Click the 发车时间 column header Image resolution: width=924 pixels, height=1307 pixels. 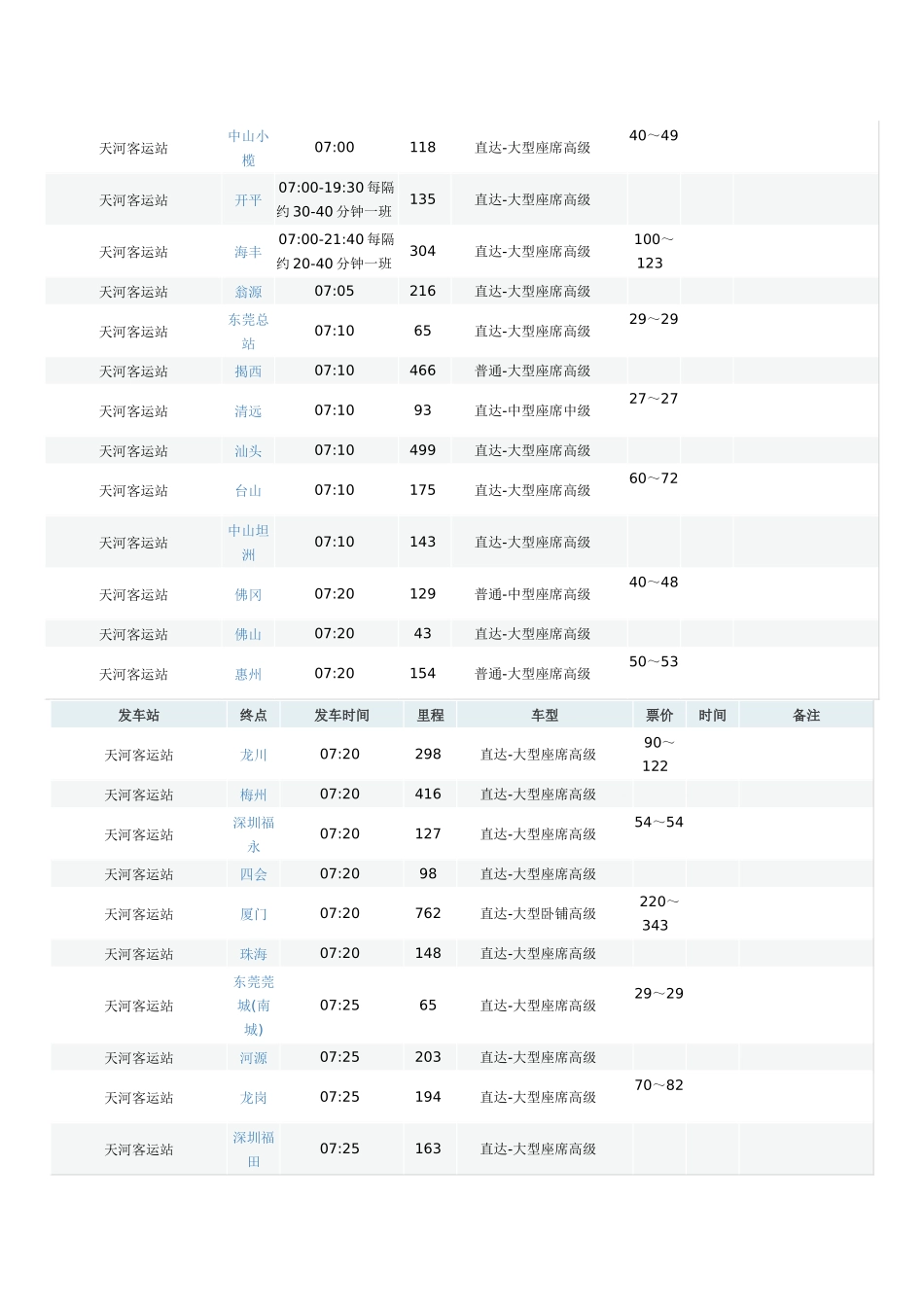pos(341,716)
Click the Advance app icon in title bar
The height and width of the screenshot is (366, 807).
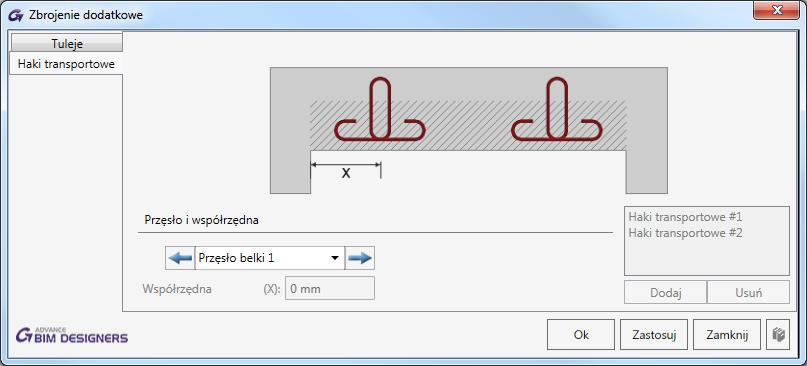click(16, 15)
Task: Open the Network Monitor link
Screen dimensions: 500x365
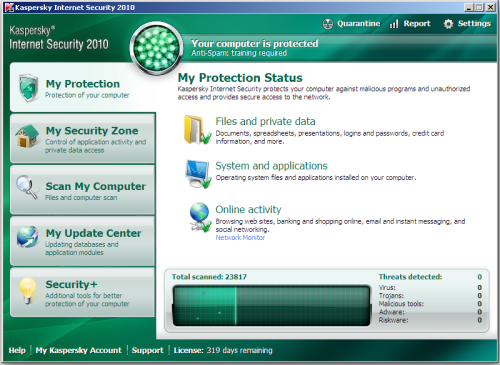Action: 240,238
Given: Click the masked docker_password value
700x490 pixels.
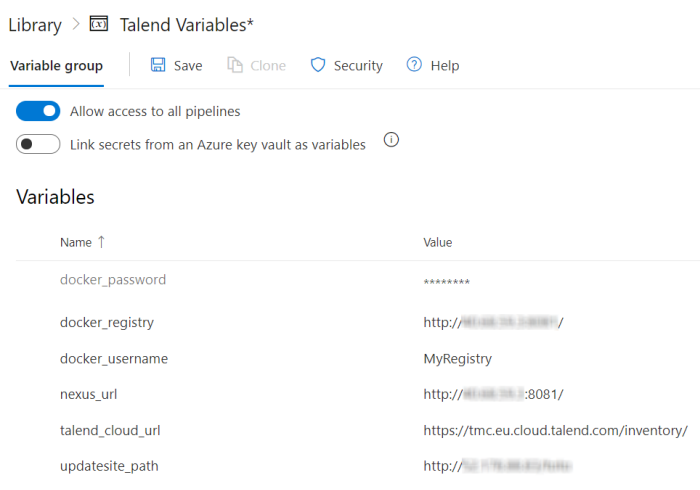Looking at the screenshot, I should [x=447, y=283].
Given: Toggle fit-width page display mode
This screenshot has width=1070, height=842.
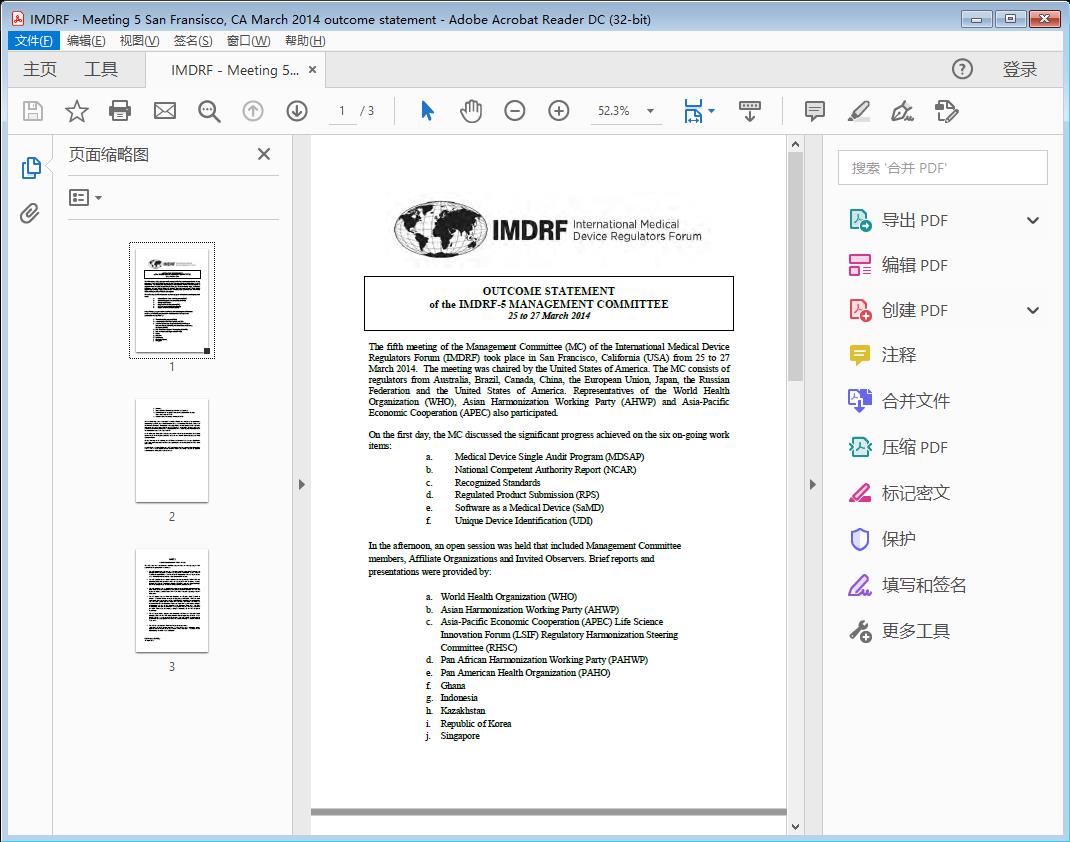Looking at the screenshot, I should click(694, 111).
=-=-=
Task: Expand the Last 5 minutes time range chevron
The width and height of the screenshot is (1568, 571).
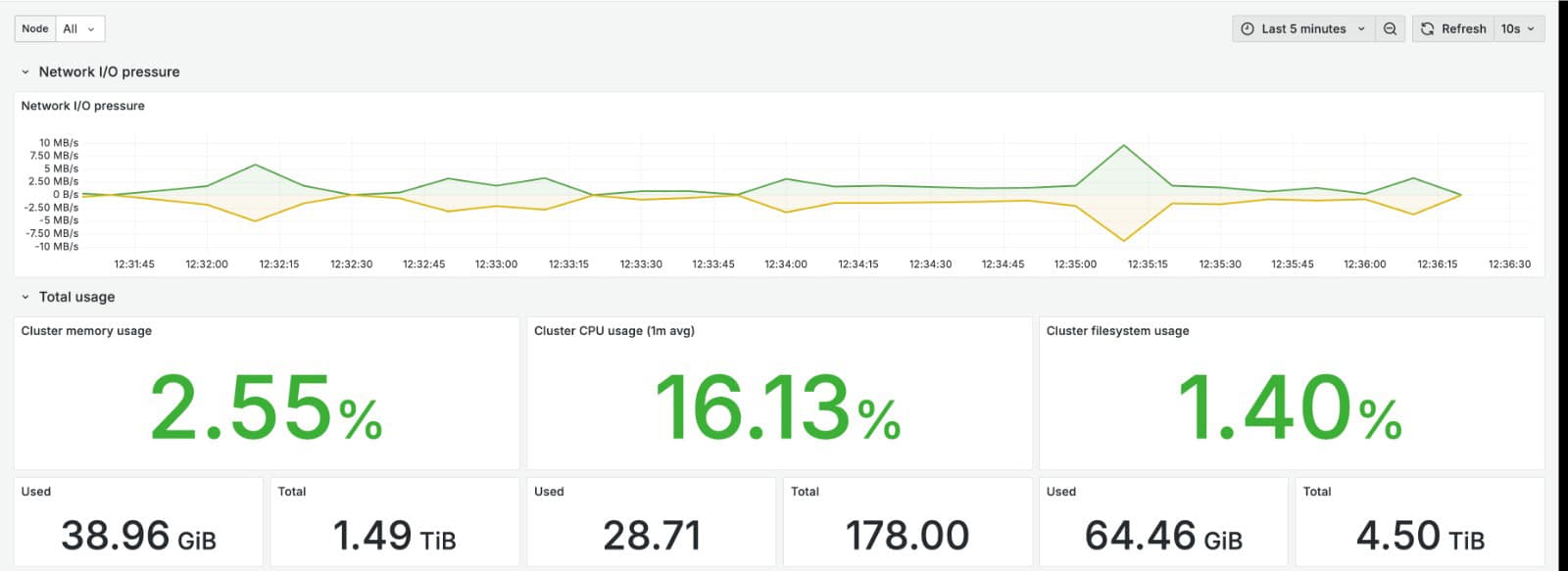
=-=-=
* _WHAT TO DO_:
While skipping the pictures, transcribe the data above from the line showing "Task: Open the Network Monitor link" through the line showing "Given: Toggle fit-width page display mode", exactly and with both ends.

* _EXERCISE OUTPUT_:
Task: Open the Network Monitor link
Screen dimensions: 500x365
Action: 240,238
Given: Click the masked docker_password value
700x490 pixels.
Looking at the screenshot, I should [x=447, y=283].
Given: Toggle fit-width page display mode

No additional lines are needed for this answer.